## OBJECTIFS
[a] D'après le billet sur la boucle OODA, pourquoi l'information nécessaire à une bonne décision ne peut-elle pas être parfaite ? Répondez en une à trois phrases.
[b] Reproduisez mot pour mot le passage du billet sur la boucle OODA qui s'ouvre sur les mots contenant « Heureux de vous » et se clôt sur « pas être parfaite. ».
[c] Dans le billet sur la boucle OODA, quel jeu est cité comme exemple de jeu fini ?

## EXTRAIT DU BILLET
Boucle OODA (1/5) : Observer

Heureux de vous retrouver pour un cycle de cinq billets consacrés à la prise de décision au travers de l'analyse de la boucle de Boyd ou Boyd loop, ou encore OODA (de l'anglais : observe - orient - decide - act).

Ce volet traite du premier élément : l'observation des informations nécessaires à la prise d'une bonne décision.

Or, dans un monde incertain, l'information n'est et ne peut pas être parfaite.




Dans un modèle classique de prise de décision, dès que l'on parle stratégie, le jeu des échecs est souvent pris en exemple ou comme illustration.

Or, en reprenant les définitions nées de la théorie des jeux (un jeu, ici, est une relation à enjeu entre des personnes), il existe des jeux finis, comme les échecs, et des jeux infinis, comme la plupart des relations humaines (famille, business, relations internationales, etc).

## DONNÉES FOURNIES

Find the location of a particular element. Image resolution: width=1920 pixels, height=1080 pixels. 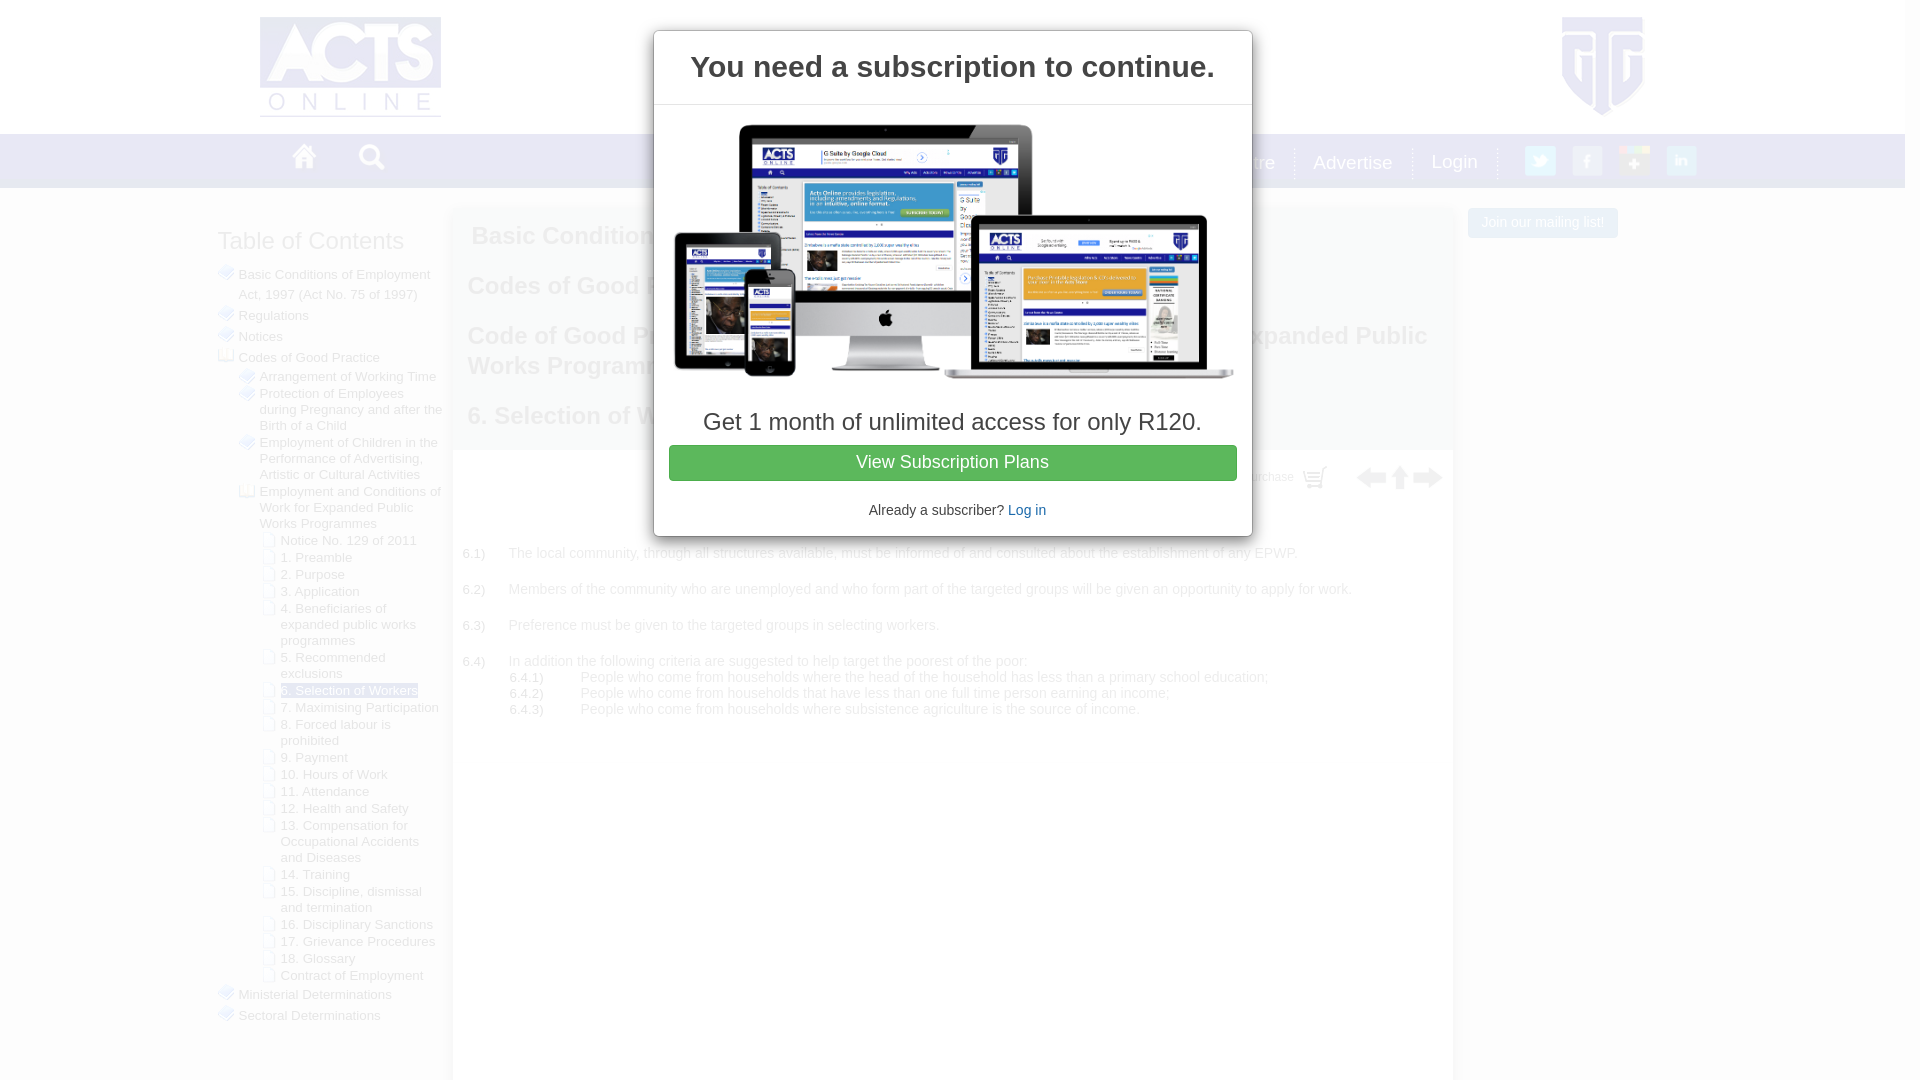

News Centre is located at coordinates (1225, 163).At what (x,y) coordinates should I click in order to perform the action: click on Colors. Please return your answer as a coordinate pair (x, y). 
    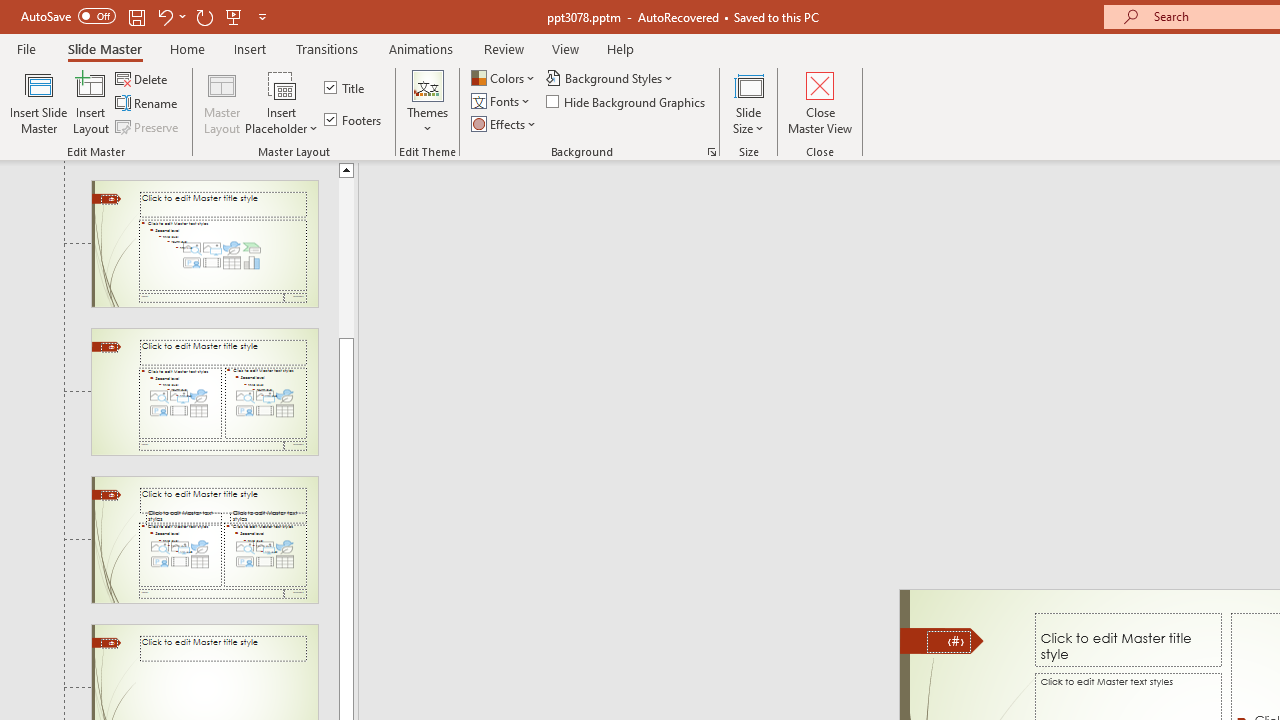
    Looking at the image, I should click on (504, 78).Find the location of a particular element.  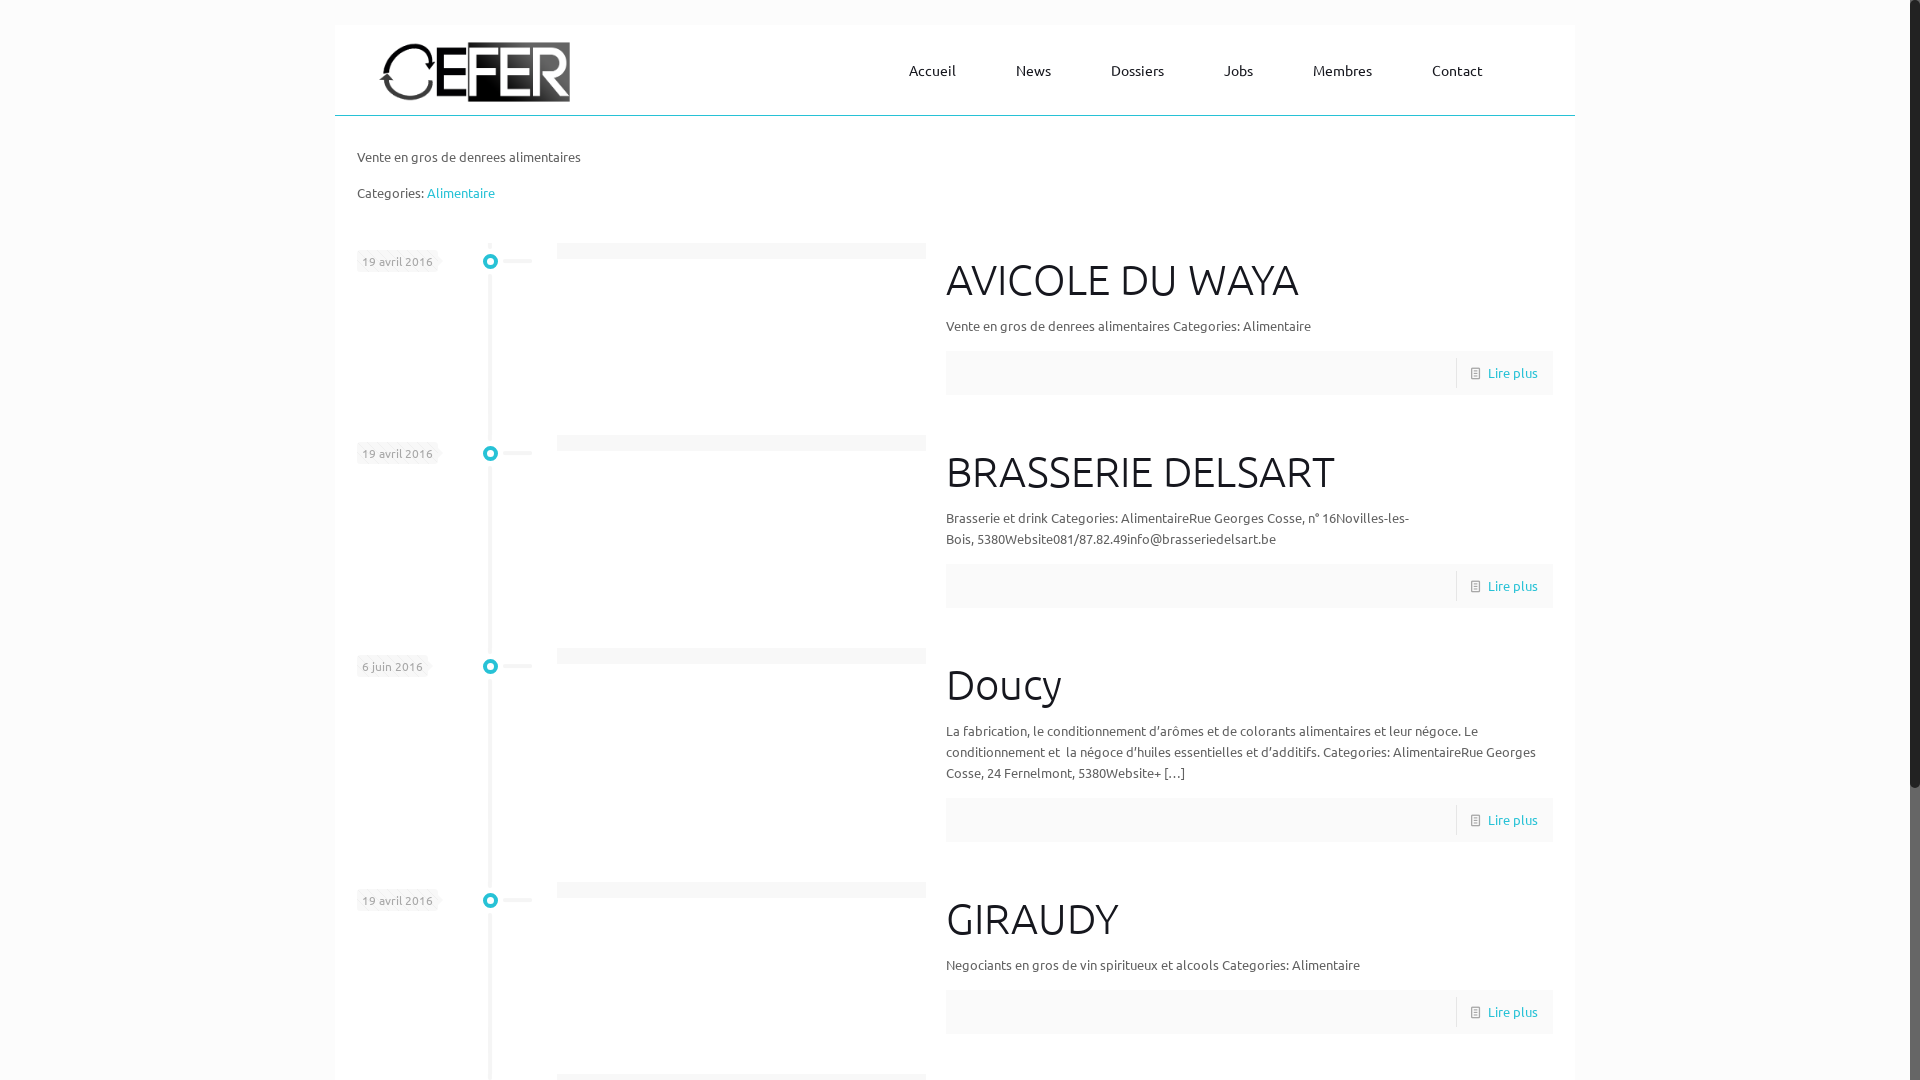

News is located at coordinates (1038, 70).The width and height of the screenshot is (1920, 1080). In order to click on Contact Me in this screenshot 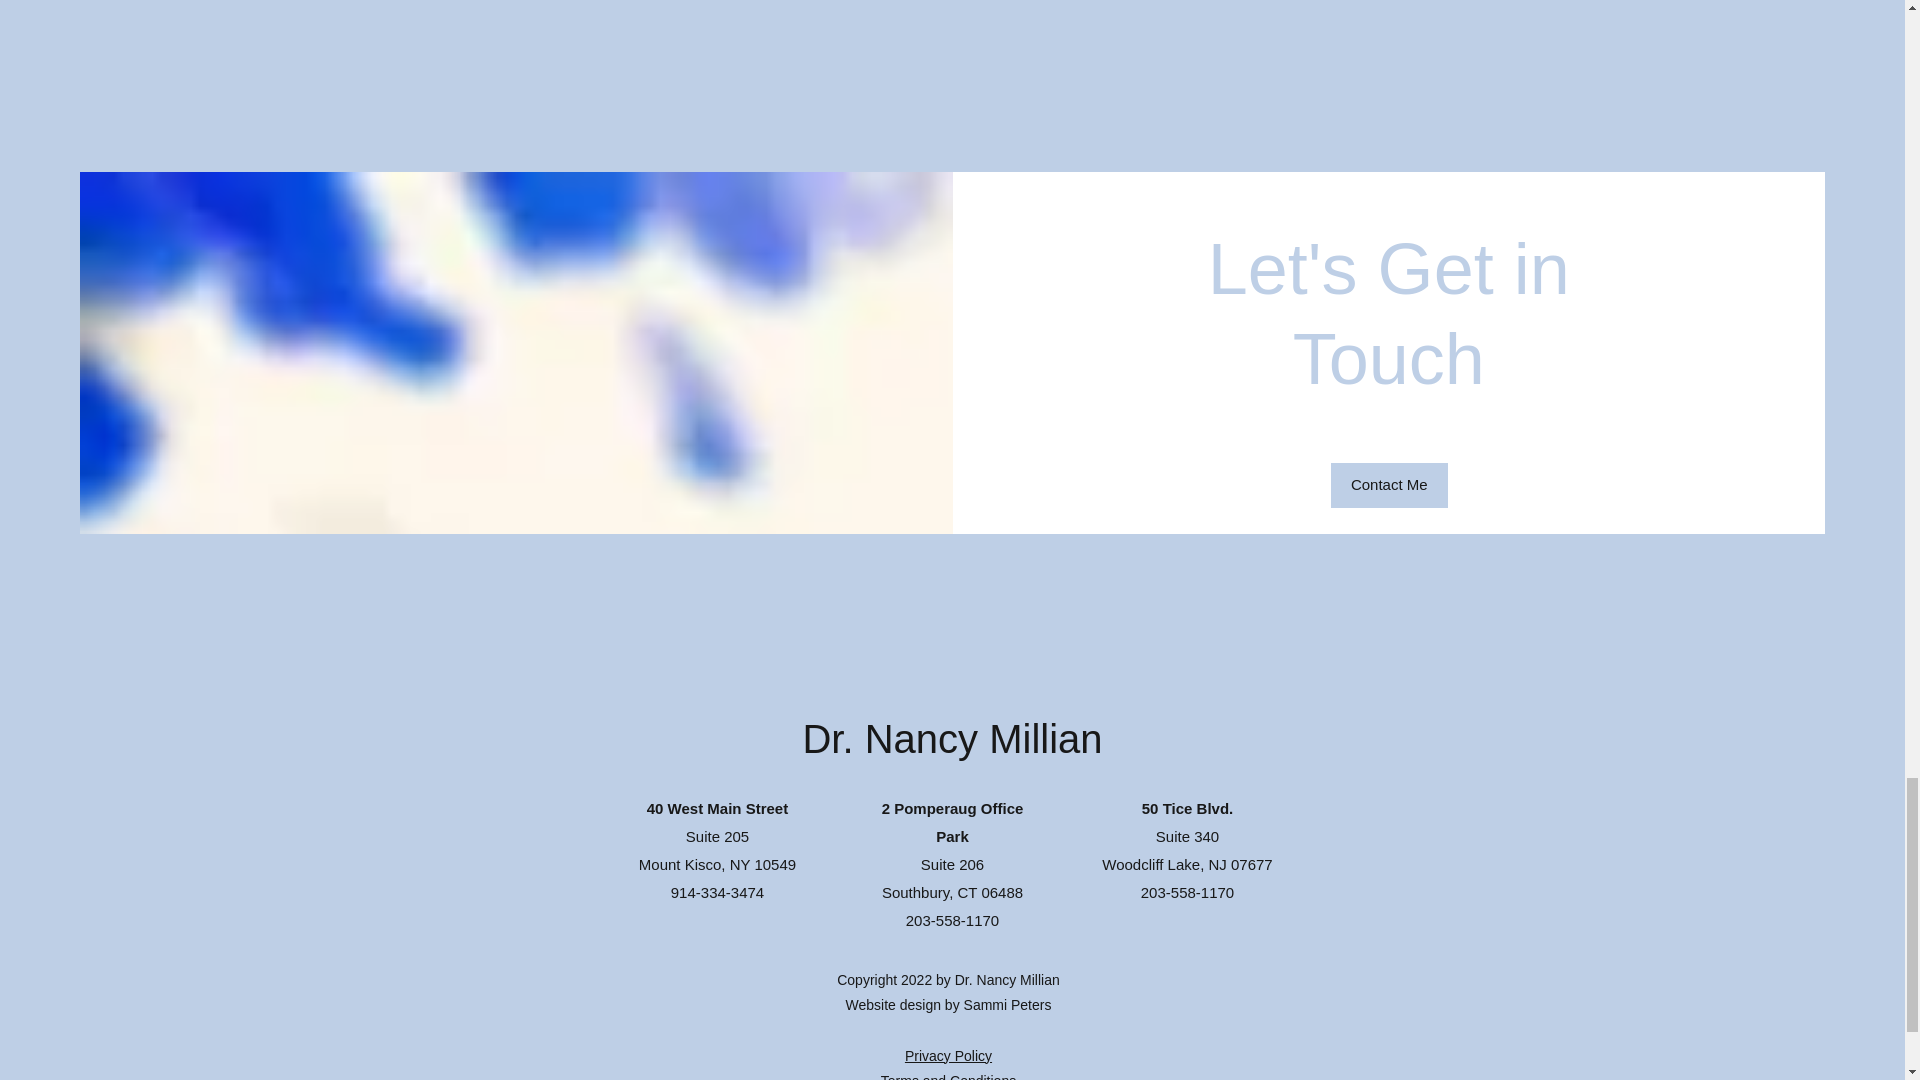, I will do `click(1388, 485)`.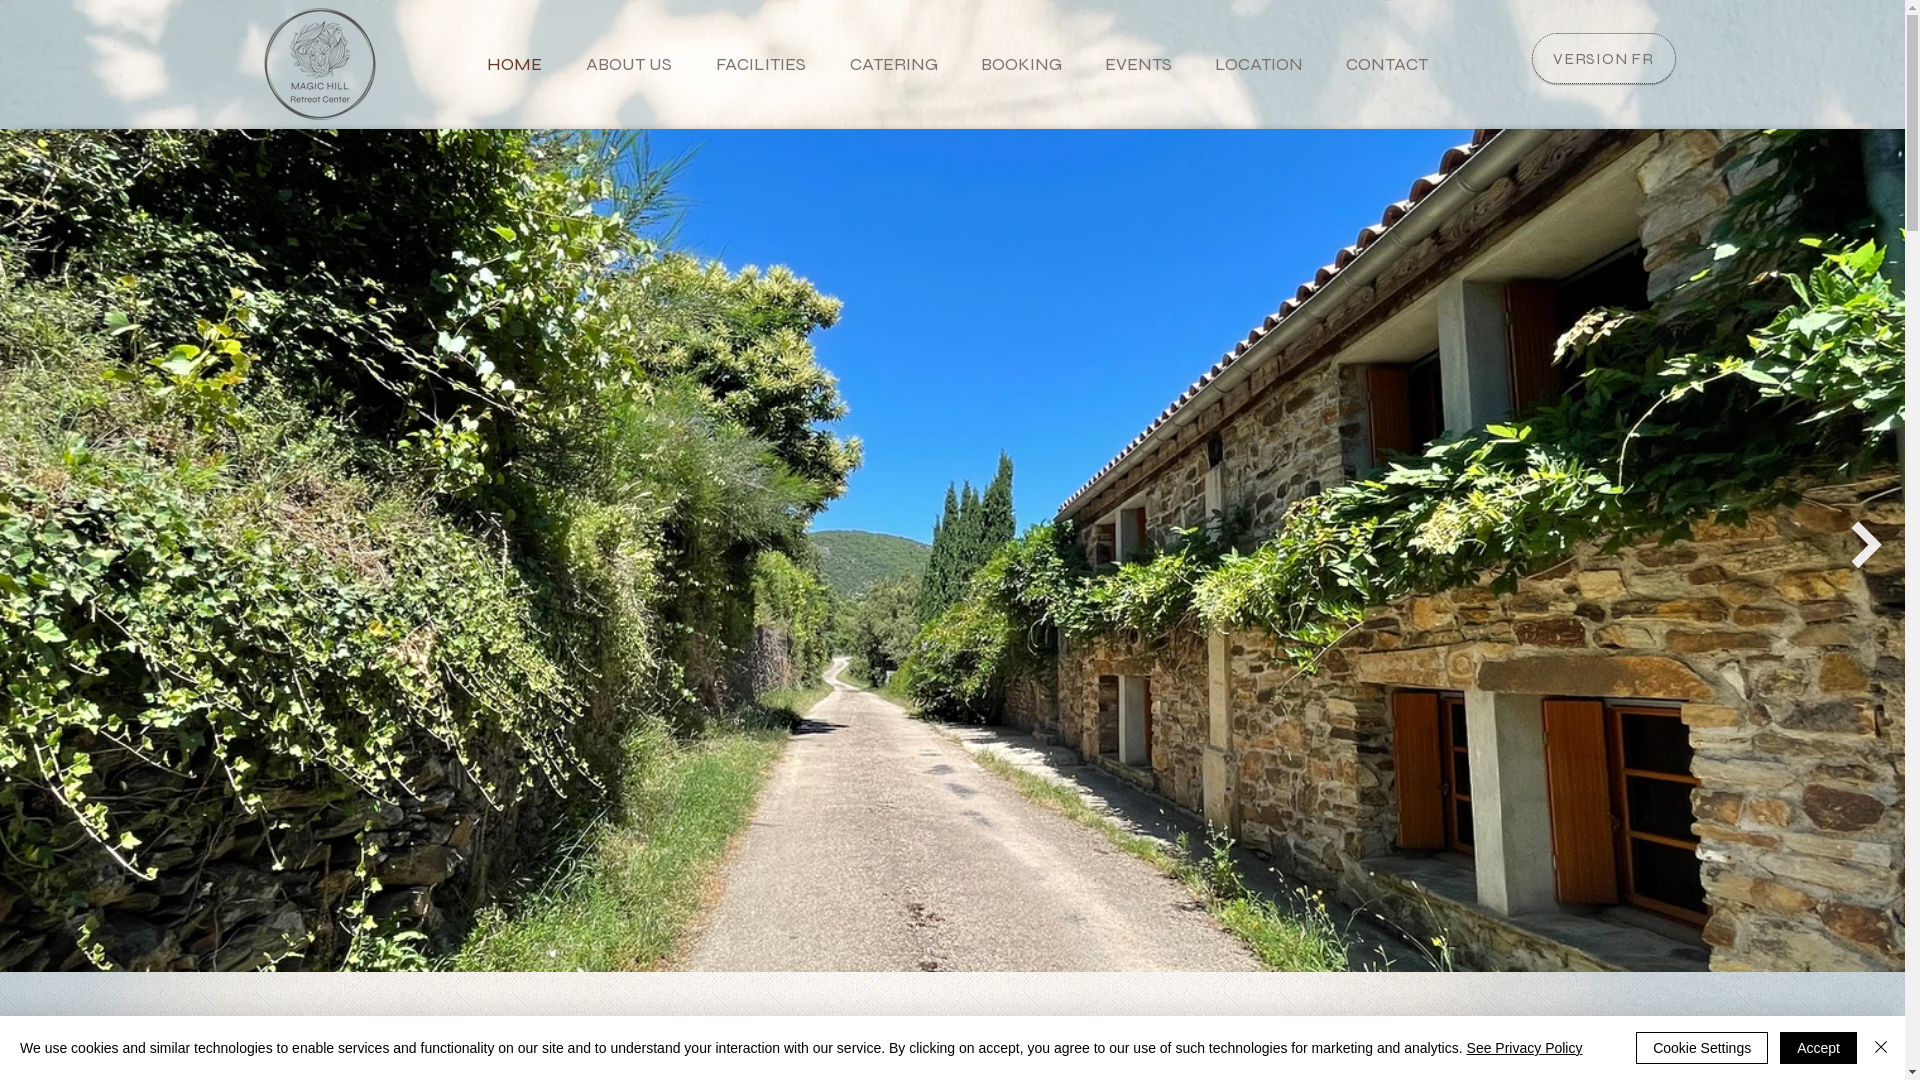 This screenshot has height=1080, width=1920. Describe the element at coordinates (1131, 64) in the screenshot. I see `EVENTS` at that location.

## RÉPONSES DÉTAILLÉES
[a] Parce que nous évoluons dans un monde incertain. Dans un tel monde, l'information n'est pas parfaite et ne peut pas l'être.

[b]
Heureux de vous retrouver pour un cycle de cinq billets consacrés à la prise de décision au travers de l'analyse de la boucle de Boyd ou Boyd loop, ou encore OODA (de l'anglais : observe - orient - decide - act).

Ce volet traite du premier élément : l'observation des informations nécessaires à la prise d'une bonne décision.

Or, dans un monde incertain, l'information n'est et ne peut pas être parfaite.

[c] Les échecs.